As primeiras drogas especificamente projetadas para diminuir os níveis de ceramida também estão no horizonte, com pelo menos duas empresas esperando iniciar testes clínicos no próximo ano. E os pesquisadores estão refinando sua imagem de como essas moléculas, que representam menos de 1% dos lipídios do corpo, exercem uma influência tão poderosa sobre nossa fisiologia. As ceramidas são essenciais para uma variedade de funções celulares. Mas uma pilha de estudos também implica altos níveis das moléculas em doenças cardíacas e doenças como diabetes e doença hepática gordurosa, sugerindo que também podem causar estragos.
“Há evidências contundentes de que [as ceramidas] são as principais forças motrizes da disfunção metabólica”, diz o fisiologista Philipp Scherer, do Southwestern Medical Center da Universidade do Texas. Isso os torna valiosos para avaliar as chances dos pacientes desenvolverem algumas doenças crônicas – e “um excelente preditor de risco cardiovascular”, diz Jeff Meeusen, codiretor de medicina laboratorial cardiovascular da Mayo Clinic.
Ainda assim, a comunidade médica não adotou as ceramidas. Antes que isso aconteça, os cardiologistas terão que aceitar um teste desconhecido e aprender a interpretar os resultados juntamente com os fatores de risco padrão. E antes que os pacientes comecem a receber drogas redutoras de ceramida, os desenvolvedores terão que mostrar que interferir em compostos fundamentais para o corpo faz mais bem do que mal.
ATÉ POUCO MAIS DE 30 anos atrás, as ceramidas “não estavam no radar de ninguém”, diz Yusuf Hannun, lipidologista da Stony Brook University. Os poucos pesquisadores que pensaram nas moléculas, encontradas em todo o corpo, presumiram que elas eram metabolicamente inertes.

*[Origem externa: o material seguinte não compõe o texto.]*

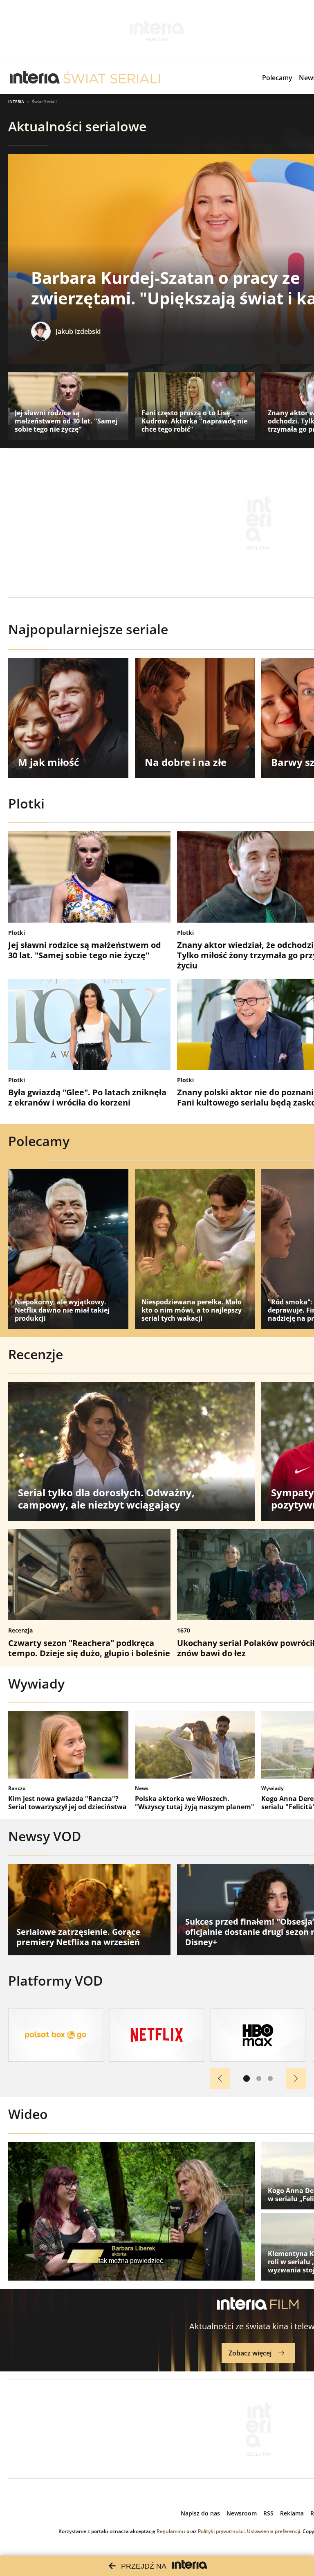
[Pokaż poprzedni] (220, 2078)
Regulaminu (171, 2531)
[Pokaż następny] (296, 2078)
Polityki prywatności (221, 2531)
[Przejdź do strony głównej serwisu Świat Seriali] (111, 77)
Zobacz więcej (250, 2353)
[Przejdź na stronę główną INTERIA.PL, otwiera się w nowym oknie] (35, 77)
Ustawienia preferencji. (274, 2531)
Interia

Em 1993, Hannun e seus colegas realizaram um dos primeiros estudos que ajudaram a mudar essa percepção.
Os pesquisadores queriam descobrir como uma molécula específica do sistema imunológico estimula as células malignas a cometer suicídio, protegendo contra o câncer. Eles descobriram que a molécula atua por meio de ceramidas, sugerindo que os lipídios são importantes para transmitir mensagens dentro das células. Logo depois, uma nova técnica chamada espectrometria de massa de cromatografia líquida revolucionou o estudo dos lipídios. A técnica, que pode classificar misturas moleculares complexas, revelou que as células carregam inúmeras variedades de ceramidas – os mamíferos possuem mais de 200 tipos – e os cientistas têm tentado descobrir as funções das moléculas desde então.
As bolhas nesta imagem de células da pele são ricas em ceramidas. Os lipídios ajudam a manter a integridade da camada externa da pele – e é por isso que as ceramidas são incluídas nos cremes para a pele. VSHYUKOVA/FONTE CIENTÍFICA
Um lugar onde os lipídios são essenciais, diz a bioquímica Ashley Cowart, da Virginia Commonwealth University, é a pele, que “tem uma população de ceramidas muito diversa”. Lá, eles ajudam a manter uma camada protetora sólida – é por isso que os fabricantes de cremes para a pele carregam seus produtos com ceramidas sintéticas ou derivadas de fontes naturais. Na pele e em outras partes do corpo, as células incorporam diferentes tipos de ceramidas para ajustar a fluidez de suas membranas externas, o que influencia as funções celulares, como movimento, divisão e comunicação. As ceramidas também servem como matéria-prima para a síntese de outros lipídios. Em resumo, diz o bioquímico lipídico Tony Futerman, do Weizmann Institute of Science, “não podemos sobreviver sem as ceramidas”.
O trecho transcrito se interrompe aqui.